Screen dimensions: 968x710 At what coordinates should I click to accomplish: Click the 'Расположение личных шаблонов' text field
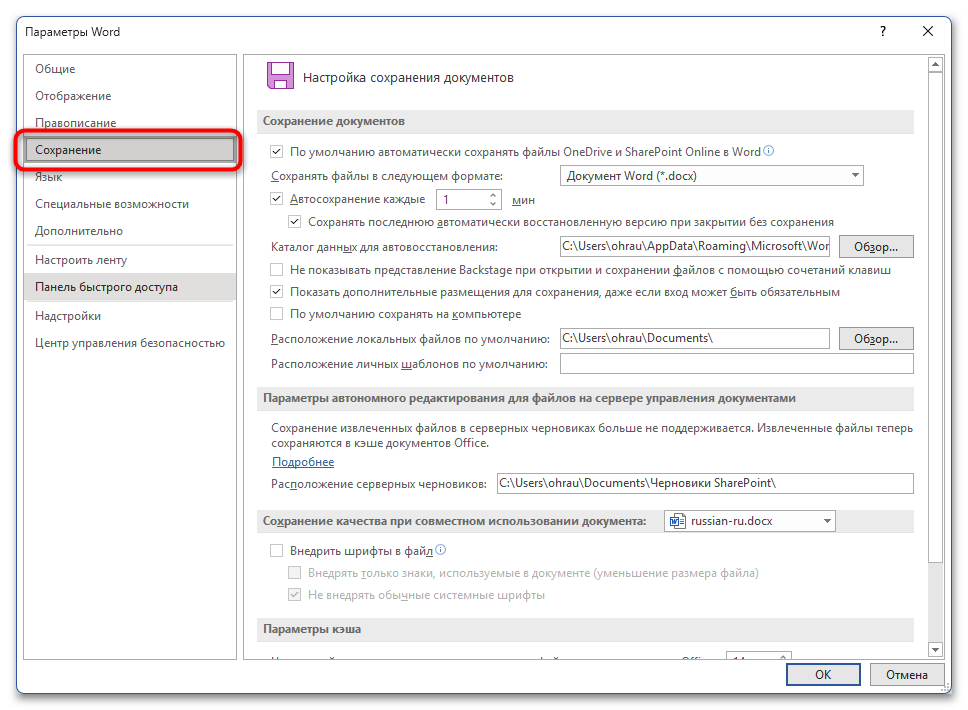pyautogui.click(x=736, y=364)
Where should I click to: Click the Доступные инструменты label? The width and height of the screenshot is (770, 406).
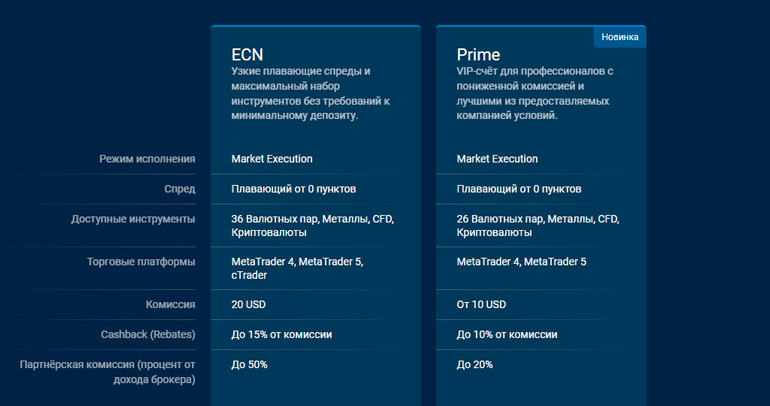[133, 219]
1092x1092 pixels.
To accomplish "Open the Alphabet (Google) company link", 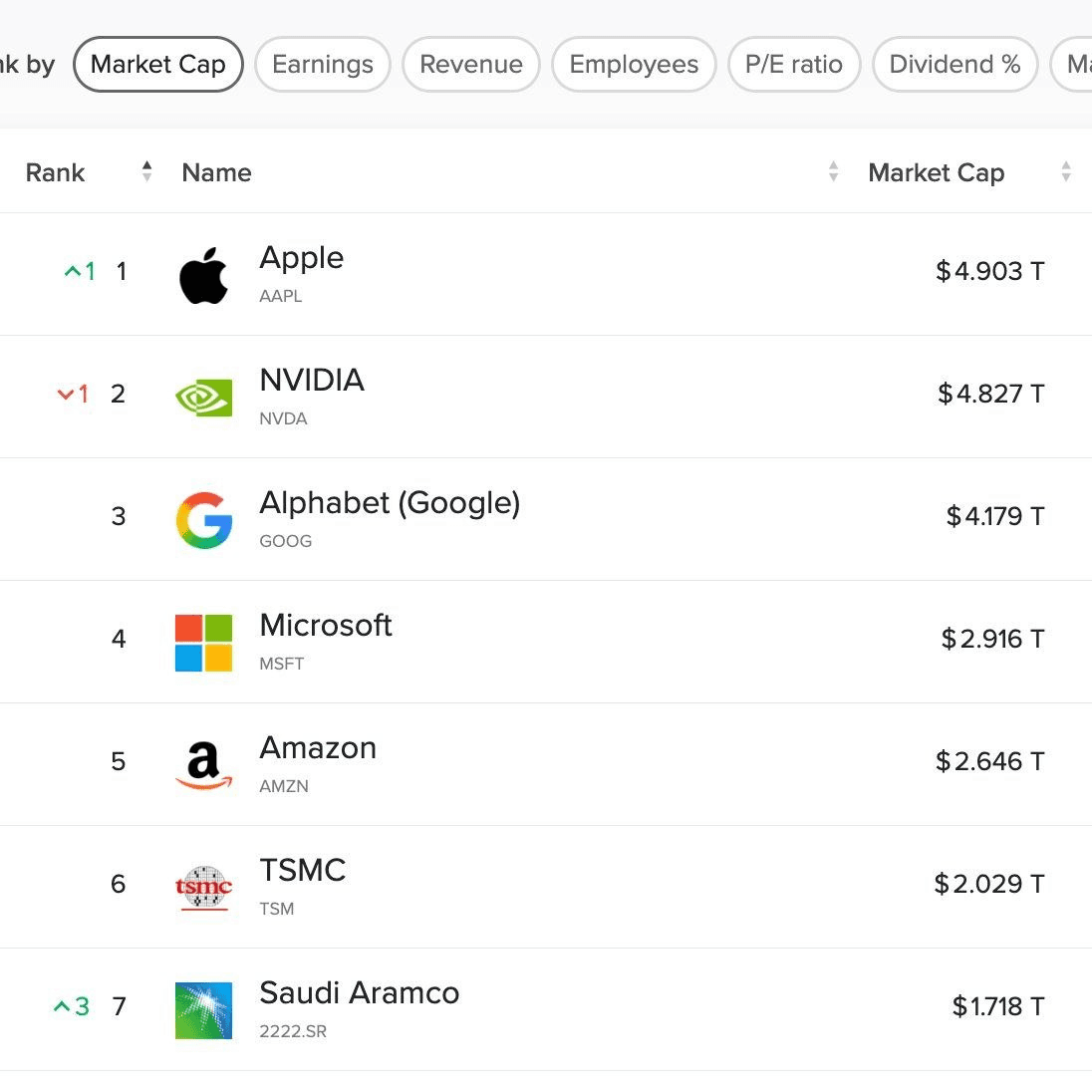I will point(390,503).
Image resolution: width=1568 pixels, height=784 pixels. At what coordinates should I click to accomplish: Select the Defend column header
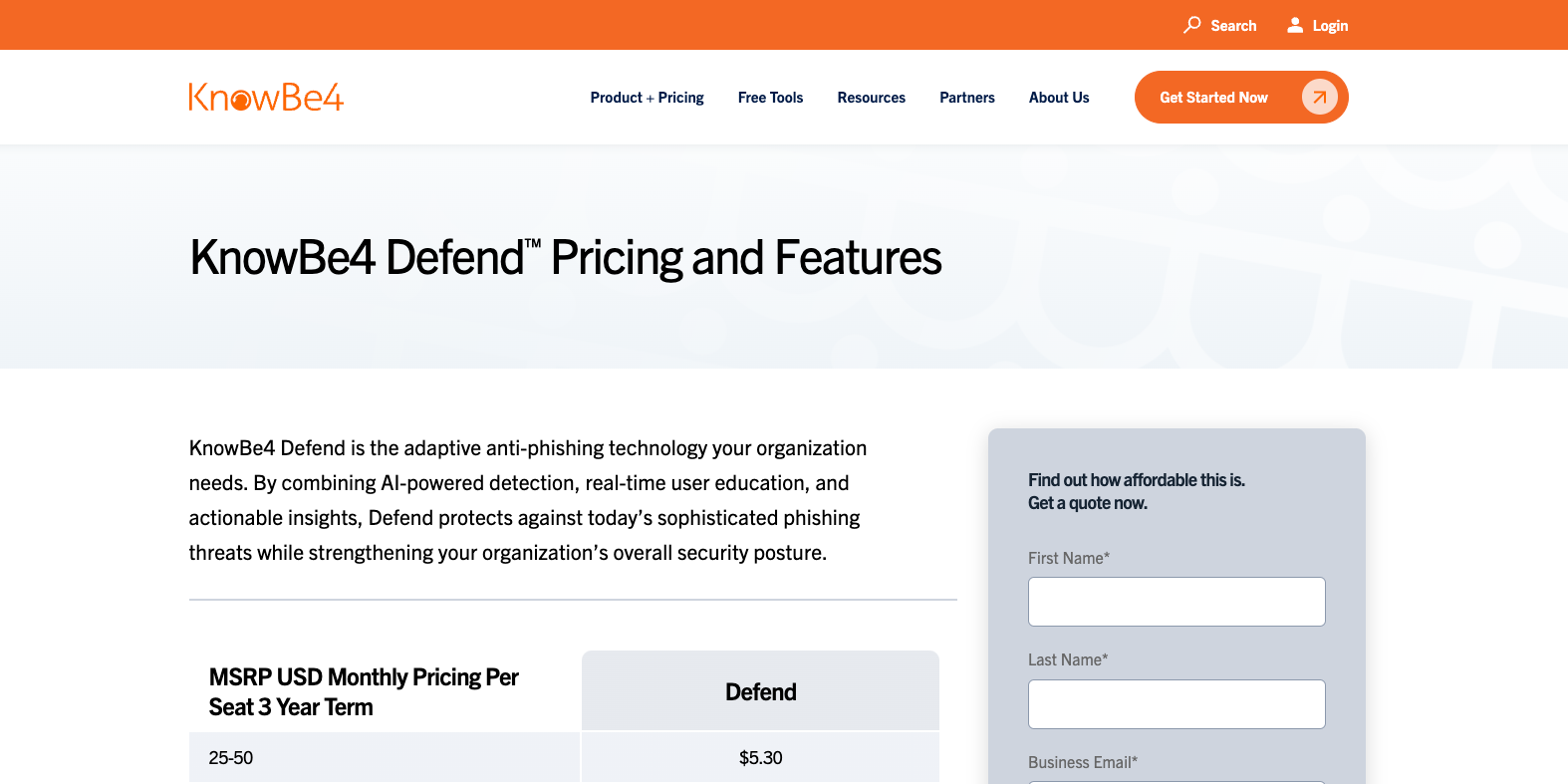760,690
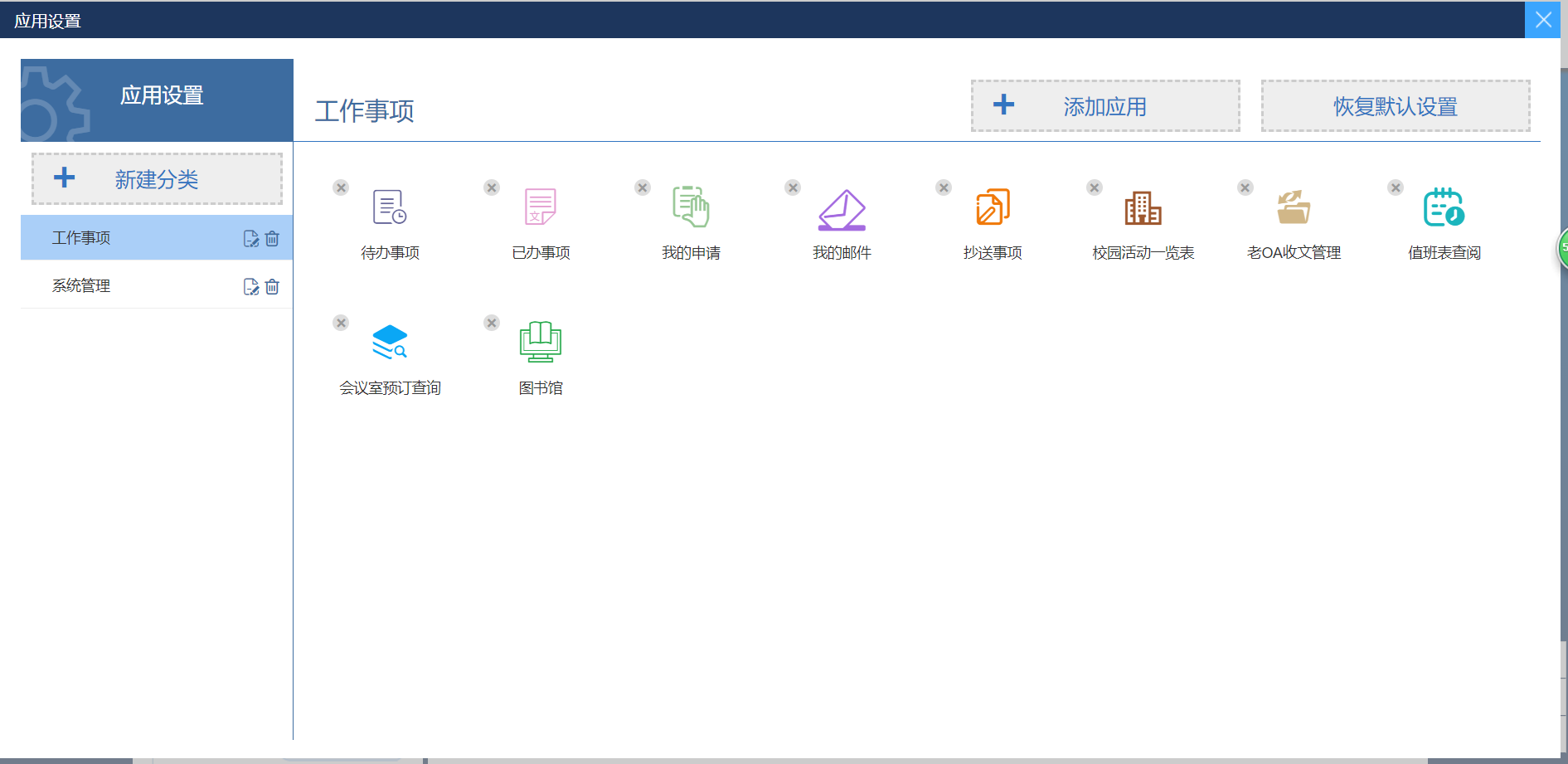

____

• [Task requirements]
Every line from the one holding "Image resolution: width=1568" through the end of the records above must be reproduced verbatim, pictures excepted.

• [Written solution]
Image resolution: width=1568 pixels, height=784 pixels. At what coordinates should I click to accomplish: Select the Defend column header
760,690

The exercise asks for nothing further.